The multicenter study, led by UT Southwestern researchers, was published online today in Circulation. The percentage of patients who survived to hospital discharge was significantly lower among women (22.5 percent) than men (36.3 percent). About 300,000 people suffer cardiac arrests outside of a hospital setting each year in the U.S.
“Our work points to new directions in how we can work to improve survival in women,” says Ahamed Idris, M.D., a professor of emergency medicine and internal medicine at UT Southwestern who practices at Parkland Memorial Hospital. “Why are emergency interventions different with women than with men?”
This study draws upon data from two clinical trials and a cardiac arrest registry conducted by the Resuscitation Outcomes Consortium (ROC), an initiative of the National Institutes of Health and the U.S. Department of Defense. The trials included patients at 10 sites in the U.S. and Canada during 2010-2015.
Among 4,875 successfully resuscitated patients in the study, 37.4 percent were women and 62.6 percent were men. The men were slightly younger, with an average age of 65 versus 67 for the women.
According to Idris, there are two treatments available for cardiac arrest following a successful resuscitation: therapeutic hypothermia (cooling a person’s body to a temperature that is lower than normal) and coronary angiography, which is used to examine arteries to the heart and open them to blood flow. The study documents that women receive hypothermia 35 percent of the time compared with 44 percent for men. With coronary angiography, women receive this treatment 14 percent of the time compared with 30 percent for men. Further study is needed to find out why this disparity exists.
Also, women were 6 percent less likely to receive cardiopulmonary resuscitation (CPR) from a bystander. Other data showed fewer of them had cardiac arrests that were witnessed or had shockable rhythm versus the men.
Idris says that men are more likely to suffer cardiac arrest in public, resulting in a quicker call to 911 from a companion or bystander and therefore doubling their chance of survival to hospital discharge. However, once resuscitated, both women and men begin recovery from similar starting points.
“This is one of few studies looking at what happens to people post-resuscitation,” says cardiologist Ambarish Pandey, M.D., assistant professor of internal medicine at UTSW. “Now we need insight into whether these outcomes may be driven by what happens in the hospital. We have a long way to go in providing gender equity in treatment.”
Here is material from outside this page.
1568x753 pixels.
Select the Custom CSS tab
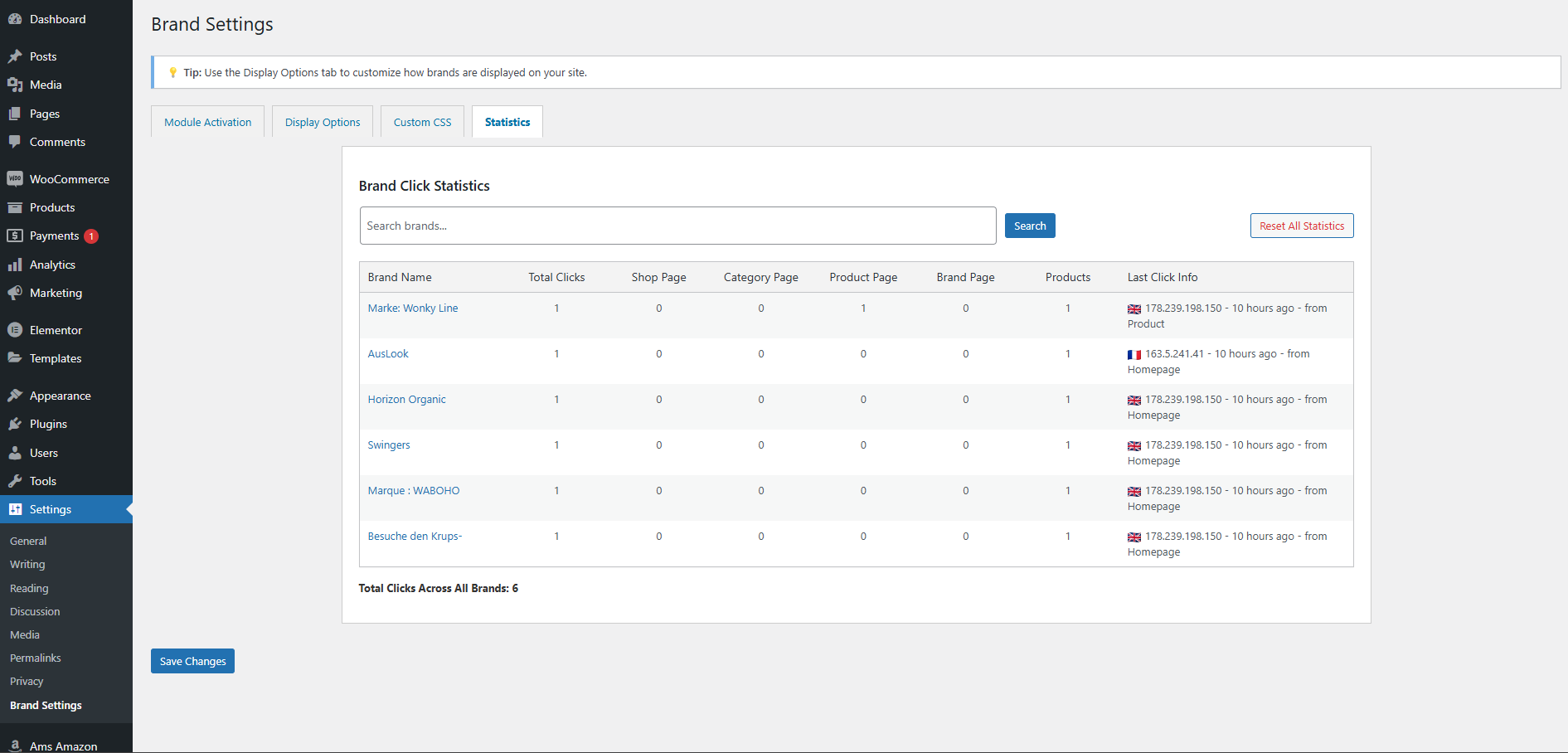tap(422, 122)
Dallas-Fort Worth was the largest U.S. site in the ROC, with 36 hospitals and 22 emergency medicine agencies involved across Dallas, Collin, and Tarrant counties, including both UT Southwestern and Parkland Memorial Hospital. While the original Resuscitation Outcomes Consortium was discontinued in 2016, the Dallas-Fort Worth branch, the Center for Resuscitation Research, continues to be maintained with studies ongoing by Idris, who is director of emergency medicine research in the department of emergency medicine at UT Southwestern.
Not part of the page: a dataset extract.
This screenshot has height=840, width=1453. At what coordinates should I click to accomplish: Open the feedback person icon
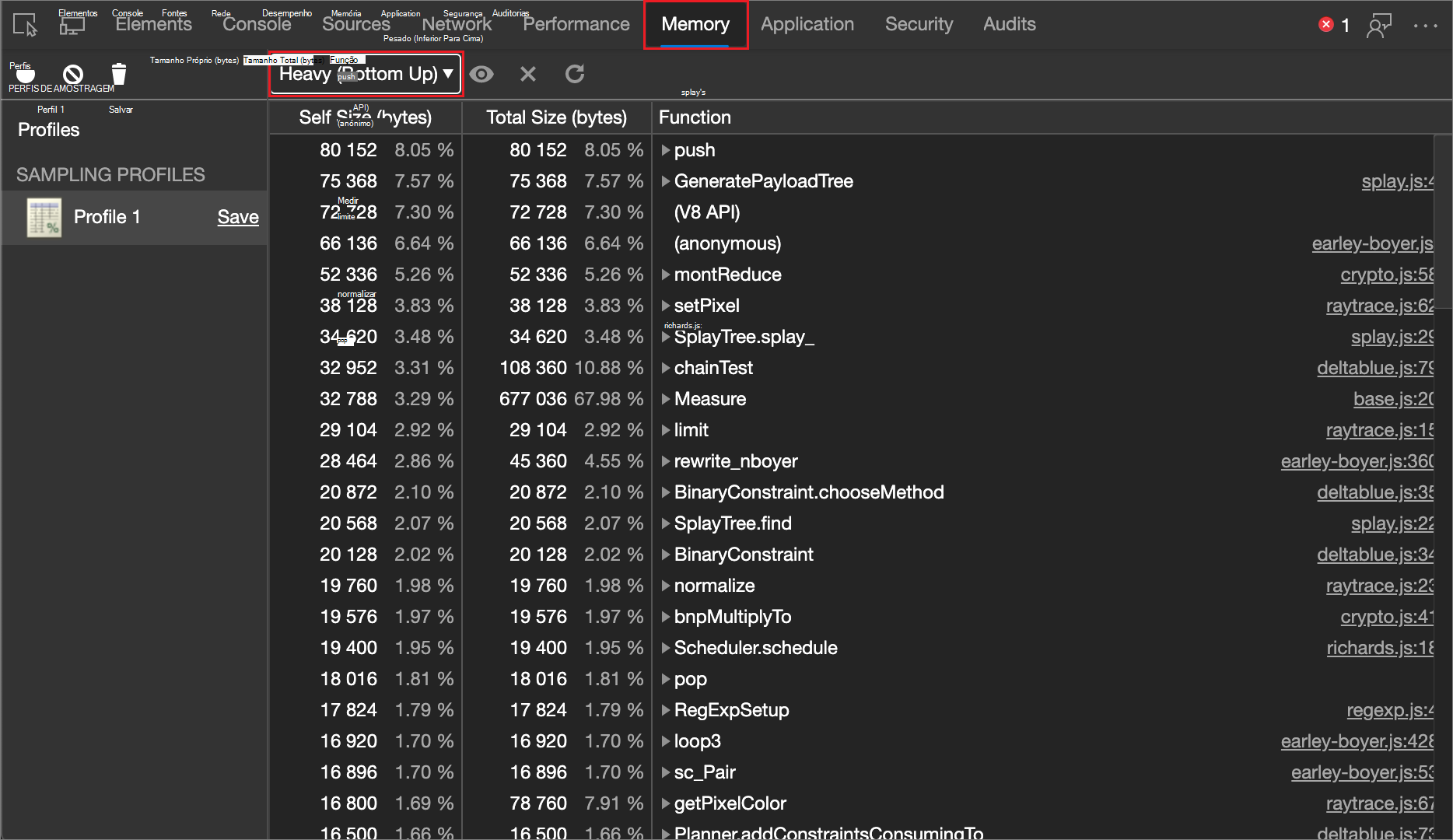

“Were the women sicker or was there a difference in care?” asks Purav Mody, M.D., a cardiologist and assistant professor of internal medicine at UT Southwestern. “Our study demonstrates the existence of gender disparities in post-resuscitation care and highlights the need for future research focused on decision-making and care being provided in the post-resuscitation phase in order to narrow gender-based differences in cardiac arrest outcomes.”
Idris was part of the team that launched the study 15 years ago. “We followed these patients into the hospital and tracked what they received: every chest compression, every shock treatment, every ventilation (forcing air into the patient’s lungs to start the breathing process). We studied the CPR features used out-of-hospital to see which worked best.”
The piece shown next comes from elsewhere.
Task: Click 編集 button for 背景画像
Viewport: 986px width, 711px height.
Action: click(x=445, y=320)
When he first started working in emergency medicine in 1979, heart attack patients usually were placed in intensive care for observation. If the patient went into cardiac arrest, the person was given shock treatment. Treatment options today, such as aspirin, beta blockers, or anti-coagulants, were not available at the time. Similarly, for patients resuscitated from cardiac arrest, once they reach the hospital they can receive therapeutic hypothermia and coronary angiography, both of which improve outcomes, but were not available in 1979.
“Today, if a patient makes it to the hospital early enough, they should not walk away with permanent heart damage,” Idris says.